Some years ago, during the Clinton administration, the nightly news on PBS did a recurring round-table featuring journalists from around the country. Every so often there was a member of the Oklahoma press included, and it didn’t take much exposure to this sorry excuse for journalistic objectivity to wonder why on earth did the program producers think it necessary to invite this guy. In contrast to the diverse views of other contributors, from the Oklahoma rep., particularly on Clinton administration policy matters, there was routinely an uncompromising thumbs down. One couldn’t help re-threading this Oklahoma profile snippet in light of what has propelled the state into a major news highlight in recent days.
You couldn’t possibly be a member of the human family and not feel for the people of Oklahoma who’ve twice within a couple of weeks been pummeled by death-dealing tornadoes. The devastation — including loss of life suffered by school-age kids — has been on a scale that probably engendered in many Oklahomans a profound spiritual bafflement as to the “Why?” of it.
President Obama, who has stood tall as consoler-in-chief in these times of crisis, looked the part again when he visited Moore after the first tornado rampage laid waste to the area. The national government in the person of the president — what he stood for, what he conveyed – responding with compassion to the plight of the citizenry was of course poignant counterpoint to the many examples we know of over time when a clear need for compassion went unmet by the government – a phenomenon about which those of us in the “persons of color” bloc can recite volumes.
But by no means does Oklahoma own a monopoly on disasters, natural or man-made. And these latest hammer blows, coming mere months after Capitol Hill was forced to address the more widespread destruction wrought by super-storm Sandy, saw a fateful turn in the political interplay surrounding government funding of relief efforts. Oklahoma’s two senators, Tom Coburn and James Inhofe, were among 36 Republicans who voted against the aid package of over $50 billion approved by Congress. Coburn and Inhofe walking in lock step with the rigid ideological precept that social spending of any stripe is to be frowned upon. And so, beyond the outer limits of indifference as it may seem, Coburn, Inhofe and their confederates were content to turn their backs on the countless scenes of human misery that Sandy left in its wake in the Northeast.
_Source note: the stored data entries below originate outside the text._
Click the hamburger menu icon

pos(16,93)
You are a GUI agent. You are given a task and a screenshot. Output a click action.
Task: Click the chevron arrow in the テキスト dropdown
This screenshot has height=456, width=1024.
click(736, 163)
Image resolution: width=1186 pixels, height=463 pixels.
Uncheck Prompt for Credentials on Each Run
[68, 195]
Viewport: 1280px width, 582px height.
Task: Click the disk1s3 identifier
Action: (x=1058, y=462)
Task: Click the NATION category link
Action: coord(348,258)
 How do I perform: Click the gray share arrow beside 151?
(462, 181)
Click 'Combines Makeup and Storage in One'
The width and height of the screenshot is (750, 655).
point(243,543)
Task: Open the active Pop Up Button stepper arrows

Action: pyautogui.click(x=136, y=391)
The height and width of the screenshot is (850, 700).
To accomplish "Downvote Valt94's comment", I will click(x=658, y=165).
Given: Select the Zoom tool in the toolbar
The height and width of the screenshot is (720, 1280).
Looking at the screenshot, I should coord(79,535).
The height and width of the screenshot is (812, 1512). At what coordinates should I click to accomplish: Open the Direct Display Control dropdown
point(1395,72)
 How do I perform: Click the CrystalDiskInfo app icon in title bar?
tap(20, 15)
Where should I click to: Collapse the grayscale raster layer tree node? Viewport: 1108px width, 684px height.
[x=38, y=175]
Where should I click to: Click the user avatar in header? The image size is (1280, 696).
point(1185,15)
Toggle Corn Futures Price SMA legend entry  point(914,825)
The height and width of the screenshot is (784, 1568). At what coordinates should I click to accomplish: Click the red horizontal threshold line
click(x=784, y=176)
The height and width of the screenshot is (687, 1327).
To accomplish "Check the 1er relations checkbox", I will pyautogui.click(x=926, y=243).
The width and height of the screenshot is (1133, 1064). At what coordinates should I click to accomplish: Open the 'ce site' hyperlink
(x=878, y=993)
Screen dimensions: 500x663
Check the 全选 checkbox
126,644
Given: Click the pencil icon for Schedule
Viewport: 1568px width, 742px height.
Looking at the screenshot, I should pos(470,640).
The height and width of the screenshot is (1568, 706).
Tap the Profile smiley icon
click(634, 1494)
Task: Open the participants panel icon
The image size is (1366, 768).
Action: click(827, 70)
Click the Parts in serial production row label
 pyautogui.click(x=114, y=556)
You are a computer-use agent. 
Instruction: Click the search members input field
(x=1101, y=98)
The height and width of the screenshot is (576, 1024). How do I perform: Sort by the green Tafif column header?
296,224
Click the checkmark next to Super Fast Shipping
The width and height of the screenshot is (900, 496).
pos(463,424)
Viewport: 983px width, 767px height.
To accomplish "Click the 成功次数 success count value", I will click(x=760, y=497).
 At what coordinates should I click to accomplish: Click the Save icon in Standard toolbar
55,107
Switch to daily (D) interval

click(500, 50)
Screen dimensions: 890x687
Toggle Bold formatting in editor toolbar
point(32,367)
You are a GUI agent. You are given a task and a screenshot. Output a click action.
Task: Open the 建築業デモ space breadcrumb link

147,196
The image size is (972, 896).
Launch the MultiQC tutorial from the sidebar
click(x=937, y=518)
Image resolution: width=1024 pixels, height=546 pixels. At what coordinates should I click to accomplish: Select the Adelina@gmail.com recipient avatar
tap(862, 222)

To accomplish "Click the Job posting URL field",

Even in a climate in which Republican backlash against government spending that’s not defense related is quite the norm, 36 of their number voting against aid for folks who took the brunt of Sandy’s fury cannot but deepen one’s cynicism about those who would be gate-keepers. When, even in the face of unimaginable catastrophe that renders poor slobs helpless, so-called representatives of the people can summon the temerity to look the other way, it’s clear that “representation” as an idea is lost on many of those claiming to embrace it.
It gets a bit tired, this notion that the only expenditure that merits unqualified support should be money for military hardware or deploying troops someplace and the like. Hawks like John McCain who believe that maintaining American hegemony by brute force should be this country’s foremost imperative evidently don’t recognize this as an idea whose time has gone. Think about it. Had McCain prevailed in his presidential bid in ’08, talk of terminating American occupation of Iraq would not have surfaced…at least not via a McCain White House. In that “America is macho” environment, many of its proponents also unrepentant anti-tax crusaders, “soft” spending like aid for Sandy’s victims earns instant non-priority status. At best, from the hard-line conservative sector, a compromise proposal that any funds so appropriated must be offset by budget cuts elsewhere, defense cuts exempted, of course.
Of such cloth are the two Oklahoma senators cut. So it was no small irony that after stomping all over the Sandy aid package bill, they found themselves with horrific happenings on their home turf that, in the judgment of saner heads, will again require federal intervention. Adding crackle to the plot twist, a number of politicians in the Northeast have announced that they have no intention of mimicking the surliness of Coburn and Inhofe in the Sandy chapter and will be supportive of aid for Oklahoma’s victims.
For Inhofe, the Sandy-Oklahoma tornadoes sequence should be a lesson he takes to heart. Talk of global warming probably being a factor in some of the unusual weather events of recent years leaves the senator unimpressed. He has made a career of dismissing any scientific evidence attesting to the earth’s having gotten hotter, and has famously referred to global warming as “the greatest hoax perpetrated on the American people.” Which doesn’t exactly suggest that there’ll be any special takeaway for Inhofe from a ferocious storm in the Northeast or killer tornadoes in Oklahoma.
And that only portends, sadly, the status quo holding firm for Inhofe, Coburn and their ilk. The graciousness of elected officials in the Northeast notwithstanding, the chances are slim to none of a change in the bunker mentality of hard-line extremists for whom offering a lifeline to fellow Americans taking it on the chin somehow becomes sacrilegious. Thank heavens Washington still includes stalwarts for whom “we the people” mean quite a bit more.